OBJECTIVES: To compare cardiovascular and obstetric morbidity in women with cardiovascular disease (CVD) according to plan for vaginal birth or cesarean delivery.
STUDY DESIGN: We assembled a prospective cohort of women delivering at an academic tertiary care center with a protocolized multidisciplinary approach to management of CVD between September 2011 and December 2016. Our practice is to encourage vaginal birth in women with CVD unless there is an obstetric indication for cesarean delivery. We allow women attempting vaginal birth a trial of Valsalva in the second stage with the ability to provide operative vaginal delivery if pushing leads to changes in hemodynamics or symptoms. Women were classified according to planned mode of delivery-either vaginal birth or cesarean delivery. We then used univariate analysis to compare adverse outcomes according to planned mode of delivery. The primary composite cardiac outcome of interest included sustained arrhythmia, heart failure, cardiac arrest, cerebral vascular accident, need for cardiac surgery or intervention, or death. Secondary obstetric and neonatal outcomes were also considered.

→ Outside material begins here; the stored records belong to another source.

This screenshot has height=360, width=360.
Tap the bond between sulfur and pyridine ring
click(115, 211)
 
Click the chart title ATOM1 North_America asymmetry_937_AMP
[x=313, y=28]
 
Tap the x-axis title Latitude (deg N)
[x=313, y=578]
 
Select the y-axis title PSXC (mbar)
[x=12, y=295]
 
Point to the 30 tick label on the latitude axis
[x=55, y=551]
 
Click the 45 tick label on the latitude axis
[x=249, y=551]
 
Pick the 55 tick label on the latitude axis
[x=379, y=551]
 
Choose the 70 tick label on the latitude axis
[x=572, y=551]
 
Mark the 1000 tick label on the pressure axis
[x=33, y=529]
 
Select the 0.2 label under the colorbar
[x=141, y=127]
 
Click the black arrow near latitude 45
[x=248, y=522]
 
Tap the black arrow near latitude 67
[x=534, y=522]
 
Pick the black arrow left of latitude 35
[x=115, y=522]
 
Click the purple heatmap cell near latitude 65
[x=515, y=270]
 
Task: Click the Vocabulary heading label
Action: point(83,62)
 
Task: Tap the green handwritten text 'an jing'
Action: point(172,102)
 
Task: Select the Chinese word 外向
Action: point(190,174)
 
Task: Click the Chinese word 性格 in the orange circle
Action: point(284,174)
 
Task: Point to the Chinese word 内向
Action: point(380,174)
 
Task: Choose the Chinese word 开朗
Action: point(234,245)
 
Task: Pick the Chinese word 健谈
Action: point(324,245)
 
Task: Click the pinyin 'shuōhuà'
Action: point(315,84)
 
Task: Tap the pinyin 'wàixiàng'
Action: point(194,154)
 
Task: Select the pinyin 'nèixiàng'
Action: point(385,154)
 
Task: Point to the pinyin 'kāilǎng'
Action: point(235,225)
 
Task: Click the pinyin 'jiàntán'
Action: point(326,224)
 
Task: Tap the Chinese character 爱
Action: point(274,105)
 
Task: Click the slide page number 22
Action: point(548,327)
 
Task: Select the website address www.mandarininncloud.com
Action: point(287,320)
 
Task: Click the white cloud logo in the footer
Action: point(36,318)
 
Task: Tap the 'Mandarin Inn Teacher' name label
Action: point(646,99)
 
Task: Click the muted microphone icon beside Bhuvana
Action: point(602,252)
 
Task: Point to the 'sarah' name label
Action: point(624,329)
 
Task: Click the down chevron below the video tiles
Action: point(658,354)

RESULTS: We included 276 consenting women with congenital heart disease (68.5%), arrhythmias (11.2%), connective tissue disease (9.1%), cardiomyopathy (8.0%), valvular disease (1.4%) or vascular heart disease (1.8%) at or beyond 24 weeks gestation. Seventy-six percent (n=210) planned vaginal birth and 24% (n=66) planned cesarean delivery. Women planning vaginal birth had lower rates of left ventricular outflow tract obstruction, multiparity, and preterm delivery. All women attempting vaginal birth were allowed to Valsalva. Among planned vaginal deliveries 86.2% (n=181) were successful with a 9.5% operative vaginal delivery rate. Five women underwent operative vaginal delivery for the indication of cardiovascular disease without another obstetric indication at the discretion of the delivering provider. Four of these patients tolerated trials of Valsalva ranging from 15 to 75 minutes prior to delivery. Adverse cardiac outcomes were similar between planned vaginal birth and cesarean delivery groups (4.3% v. 3.0%, p=1). Rates of postpartum hemorrhage (1.9% v. 10.6%, p<0.01) and transfusion (1.9% v. 9.1%, p=0.01) were lower in the planned vaginal birth group. There were no differences in adverse cardiac, obstetric or neonatal outcomes in the cohort overall or the subset of women with high-risk CVD or a high burden of obstetric comorbidity.
CONCLUSIONS: These findings suggest that cesarean delivery does not reduce adverse cardiovascular outcomes and lend support to a planned vaginal birth for the majority of women with CVD including those with high-risk disease.